ACTION ITEM: Given the entries below, please return each one exactly.

(Dataset entries)
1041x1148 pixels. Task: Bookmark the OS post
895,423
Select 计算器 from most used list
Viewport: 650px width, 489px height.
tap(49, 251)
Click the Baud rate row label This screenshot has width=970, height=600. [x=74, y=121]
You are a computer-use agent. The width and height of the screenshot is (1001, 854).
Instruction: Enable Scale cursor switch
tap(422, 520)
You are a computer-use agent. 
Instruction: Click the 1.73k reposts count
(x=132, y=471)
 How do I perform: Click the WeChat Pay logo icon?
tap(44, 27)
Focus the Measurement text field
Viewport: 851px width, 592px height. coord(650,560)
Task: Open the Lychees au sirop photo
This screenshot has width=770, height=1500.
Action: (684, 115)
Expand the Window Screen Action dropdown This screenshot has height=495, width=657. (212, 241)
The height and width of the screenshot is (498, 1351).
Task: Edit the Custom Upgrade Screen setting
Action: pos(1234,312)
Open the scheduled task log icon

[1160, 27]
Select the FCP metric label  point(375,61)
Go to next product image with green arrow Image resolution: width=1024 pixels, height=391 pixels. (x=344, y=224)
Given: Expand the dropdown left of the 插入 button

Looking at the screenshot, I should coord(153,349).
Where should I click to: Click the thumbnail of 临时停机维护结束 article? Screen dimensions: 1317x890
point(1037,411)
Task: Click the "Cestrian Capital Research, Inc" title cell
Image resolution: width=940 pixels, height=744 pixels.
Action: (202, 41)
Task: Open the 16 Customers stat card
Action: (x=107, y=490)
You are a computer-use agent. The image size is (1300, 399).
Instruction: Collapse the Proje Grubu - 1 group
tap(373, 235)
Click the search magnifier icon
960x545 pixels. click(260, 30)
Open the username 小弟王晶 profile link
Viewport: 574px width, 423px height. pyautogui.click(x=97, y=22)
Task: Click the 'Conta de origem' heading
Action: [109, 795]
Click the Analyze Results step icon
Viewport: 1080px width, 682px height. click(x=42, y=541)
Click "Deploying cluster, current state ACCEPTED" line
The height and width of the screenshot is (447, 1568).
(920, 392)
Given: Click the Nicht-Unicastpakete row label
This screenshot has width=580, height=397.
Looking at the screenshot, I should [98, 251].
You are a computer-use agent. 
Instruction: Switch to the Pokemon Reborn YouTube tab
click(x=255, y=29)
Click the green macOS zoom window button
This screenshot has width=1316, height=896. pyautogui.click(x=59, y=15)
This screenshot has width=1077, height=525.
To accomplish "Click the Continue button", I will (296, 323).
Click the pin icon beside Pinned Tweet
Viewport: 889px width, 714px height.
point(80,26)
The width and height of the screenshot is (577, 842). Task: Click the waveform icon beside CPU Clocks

OUTPUT OF THE EXERCISE:
1041x1148 pixels. Task: Bookmark the OS post
895,423
Select 计算器 from most used list
Viewport: 650px width, 489px height.
tap(49, 251)
Click the Baud rate row label This screenshot has width=970, height=600. [x=74, y=121]
You are a computer-use agent. The width and height of the screenshot is (1001, 854).
Instruction: Enable Scale cursor switch
tap(422, 520)
You are a computer-use agent. 
Instruction: Click the 1.73k reposts count
(x=132, y=471)
 How do I perform: Click the WeChat Pay logo icon?
tap(44, 27)
Focus the Measurement text field
Viewport: 851px width, 592px height. coord(650,560)
Task: Open the Lychees au sirop photo
This screenshot has width=770, height=1500.
Action: (684, 115)
Expand the Window Screen Action dropdown This screenshot has height=495, width=657. (212, 241)
The height and width of the screenshot is (498, 1351).
Task: Edit the Custom Upgrade Screen setting
Action: pos(1234,312)
Open the scheduled task log icon

[1160, 27]
Select the FCP metric label  point(375,61)
Go to next product image with green arrow Image resolution: width=1024 pixels, height=391 pixels. (x=344, y=224)
Given: Expand the dropdown left of the 插入 button

Looking at the screenshot, I should coord(153,349).
Where should I click to: Click the thumbnail of 临时停机维护结束 article? Screen dimensions: 1317x890
point(1037,411)
Task: Click the "Cestrian Capital Research, Inc" title cell
Image resolution: width=940 pixels, height=744 pixels.
Action: (202, 41)
Task: Open the 16 Customers stat card
Action: (x=107, y=490)
You are a computer-use agent. The image size is (1300, 399).
Instruction: Collapse the Proje Grubu - 1 group
tap(373, 235)
Click the search magnifier icon
960x545 pixels. click(260, 30)
Open the username 小弟王晶 profile link
Viewport: 574px width, 423px height. pyautogui.click(x=97, y=22)
Task: Click the 'Conta de origem' heading
Action: [109, 795]
Click the Analyze Results step icon
Viewport: 1080px width, 682px height. click(x=42, y=541)
Click "Deploying cluster, current state ACCEPTED" line
The height and width of the screenshot is (447, 1568).
(920, 392)
Given: Click the Nicht-Unicastpakete row label
This screenshot has width=580, height=397.
Looking at the screenshot, I should [98, 251].
You are a computer-use agent. 
Instruction: Switch to the Pokemon Reborn YouTube tab
click(x=255, y=29)
Click the green macOS zoom window button
This screenshot has width=1316, height=896. pyautogui.click(x=59, y=15)
This screenshot has width=1077, height=525.
To accomplish "Click the Continue button", I will (296, 323).
Click the pin icon beside Pinned Tweet
Viewport: 889px width, 714px height.
point(80,26)
The width and height of the screenshot is (577, 842). Task: Click the waveform icon beside CPU Clocks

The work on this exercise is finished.